◆ Problem to solve: The response must be the exact lines from the line holding "You are a GUI" through the end of the entries, with no pictures and nothing else.
Input data below:
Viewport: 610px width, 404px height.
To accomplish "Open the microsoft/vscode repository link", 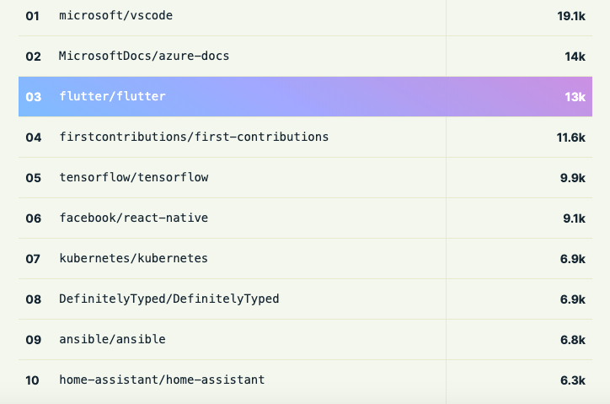I will [x=116, y=15].
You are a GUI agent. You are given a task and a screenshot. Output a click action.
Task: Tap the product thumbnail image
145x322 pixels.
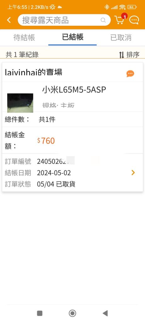pos(20,103)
End of Input data.
◆ Expected output:
You are a GUI agent. You are given a task and a screenshot. Output a click action.
Task: Tap the product thumbnail image
145x322 pixels.
pos(20,103)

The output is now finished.